▶ **The task**
Would you copy only the lines below, from the one containing "You are a computer-use agent. Screen" through the very last one, leaving the pictures out?

(Saved entries)
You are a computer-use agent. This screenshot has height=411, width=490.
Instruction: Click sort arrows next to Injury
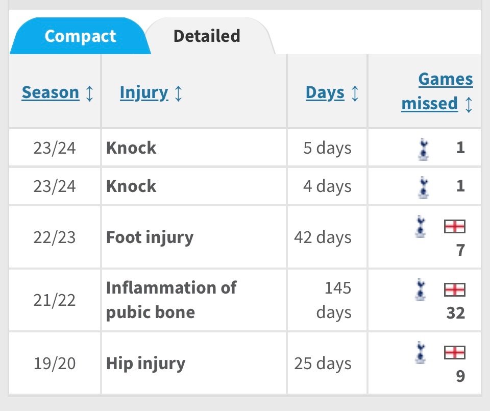tap(178, 93)
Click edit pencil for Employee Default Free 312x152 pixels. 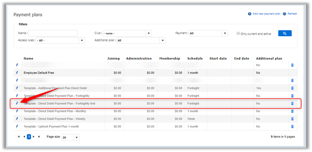17,73
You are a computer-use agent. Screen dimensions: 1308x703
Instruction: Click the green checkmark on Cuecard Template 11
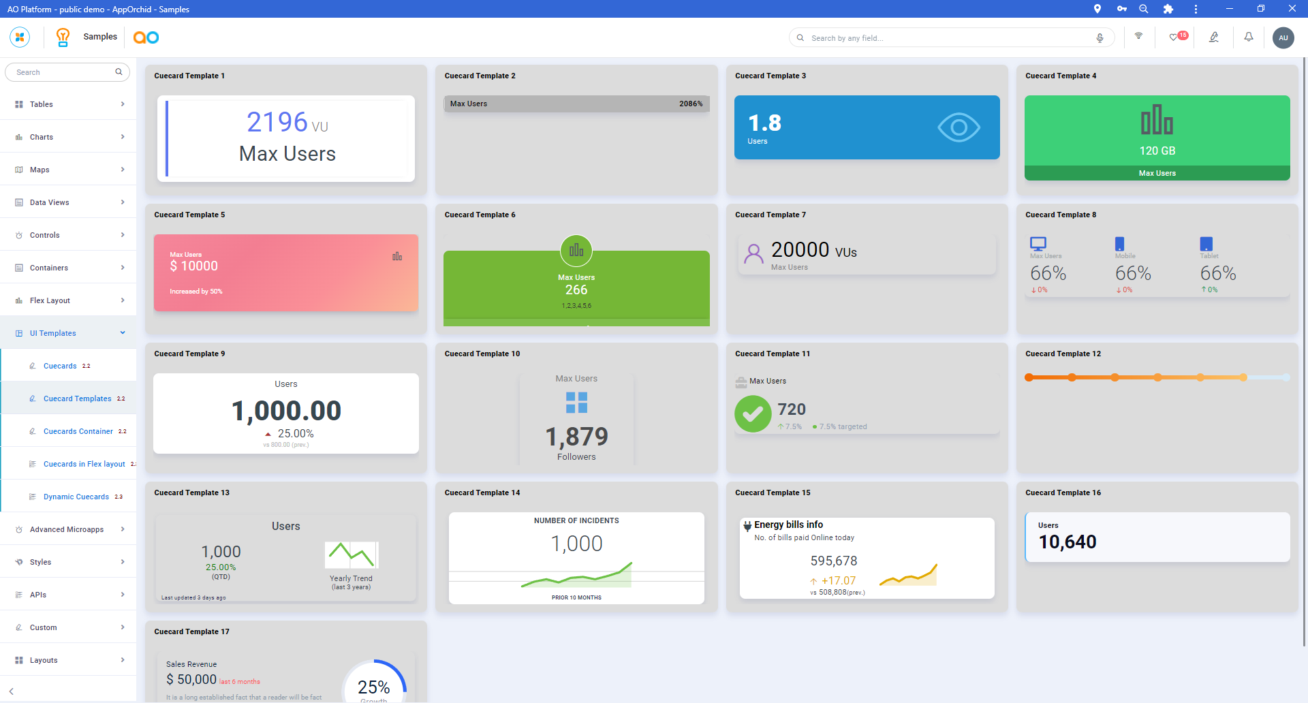pyautogui.click(x=752, y=413)
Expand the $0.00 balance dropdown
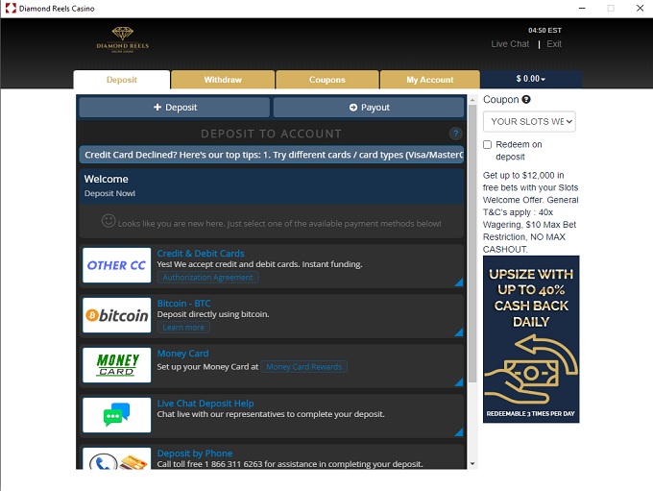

▶ **Result of this exercise**
You are a computer-use agent. Screen dimensions: 1308x703
Instruction: Click the green checkmark on Cuecard Template 11
pyautogui.click(x=752, y=413)
Expand the $0.00 balance dropdown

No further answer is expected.